- Your instructions -
When you reach the line containing "Ajouter un lieu/activité (88, 1059)" in the entries below, start writing out each line exactly, and stop after the line containing "Bildung (639, 24)".

- Provided records -
◇ ◇ ◇ ◇ ◇

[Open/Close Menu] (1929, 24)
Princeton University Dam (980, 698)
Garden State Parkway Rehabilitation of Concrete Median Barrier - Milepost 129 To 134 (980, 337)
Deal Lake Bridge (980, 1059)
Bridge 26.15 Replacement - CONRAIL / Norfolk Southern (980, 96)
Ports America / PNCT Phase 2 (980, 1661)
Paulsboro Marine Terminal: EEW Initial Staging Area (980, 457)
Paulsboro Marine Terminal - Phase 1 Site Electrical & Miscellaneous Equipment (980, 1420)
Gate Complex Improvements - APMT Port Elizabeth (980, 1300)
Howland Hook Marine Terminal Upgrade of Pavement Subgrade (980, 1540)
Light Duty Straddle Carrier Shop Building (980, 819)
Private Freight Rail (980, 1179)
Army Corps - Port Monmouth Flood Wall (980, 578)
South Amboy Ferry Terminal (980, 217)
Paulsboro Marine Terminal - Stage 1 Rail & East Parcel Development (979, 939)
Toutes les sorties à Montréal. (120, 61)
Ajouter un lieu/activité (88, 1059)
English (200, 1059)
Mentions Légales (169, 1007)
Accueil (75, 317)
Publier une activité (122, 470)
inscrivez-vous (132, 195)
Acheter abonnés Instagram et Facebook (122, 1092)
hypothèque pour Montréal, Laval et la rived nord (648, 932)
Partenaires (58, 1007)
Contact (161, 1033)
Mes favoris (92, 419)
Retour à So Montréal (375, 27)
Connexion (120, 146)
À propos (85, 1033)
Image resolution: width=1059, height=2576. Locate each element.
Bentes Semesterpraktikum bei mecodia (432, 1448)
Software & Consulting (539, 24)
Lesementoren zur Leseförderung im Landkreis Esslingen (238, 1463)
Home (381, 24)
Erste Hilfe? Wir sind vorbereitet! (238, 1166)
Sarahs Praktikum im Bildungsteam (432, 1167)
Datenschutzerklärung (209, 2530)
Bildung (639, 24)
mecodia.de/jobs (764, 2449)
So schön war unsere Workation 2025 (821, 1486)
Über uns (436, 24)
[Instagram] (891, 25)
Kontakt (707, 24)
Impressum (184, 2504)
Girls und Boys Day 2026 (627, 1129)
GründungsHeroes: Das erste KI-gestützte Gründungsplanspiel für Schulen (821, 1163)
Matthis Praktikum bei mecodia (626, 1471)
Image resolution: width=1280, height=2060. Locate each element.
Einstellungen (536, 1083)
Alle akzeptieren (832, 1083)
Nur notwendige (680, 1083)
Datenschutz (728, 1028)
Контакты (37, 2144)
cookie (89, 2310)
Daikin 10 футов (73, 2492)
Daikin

◇ ◇ ◇ ◇ ◇

- Response box -
Ajouter un lieu/activité (88, 1059)
English (200, 1059)
Mentions Légales (169, 1007)
Accueil (75, 317)
Publier une activité (122, 470)
inscrivez-vous (132, 195)
Acheter abonnés Instagram et Facebook (122, 1092)
hypothèque pour Montréal, Laval et la rived nord (648, 932)
Partenaires (58, 1007)
Contact (161, 1033)
Mes favoris (92, 419)
Retour à So Montréal (375, 27)
Connexion (120, 146)
À propos (85, 1033)
Image resolution: width=1059, height=2576. Locate each element.
Bentes Semesterpraktikum bei mecodia (432, 1448)
Software & Consulting (539, 24)
Lesementoren zur Leseförderung im Landkreis Esslingen (238, 1463)
Home (381, 24)
Erste Hilfe? Wir sind vorbereitet! (238, 1166)
Sarahs Praktikum im Bildungsteam (432, 1167)
Datenschutzerklärung (209, 2530)
Bildung (639, 24)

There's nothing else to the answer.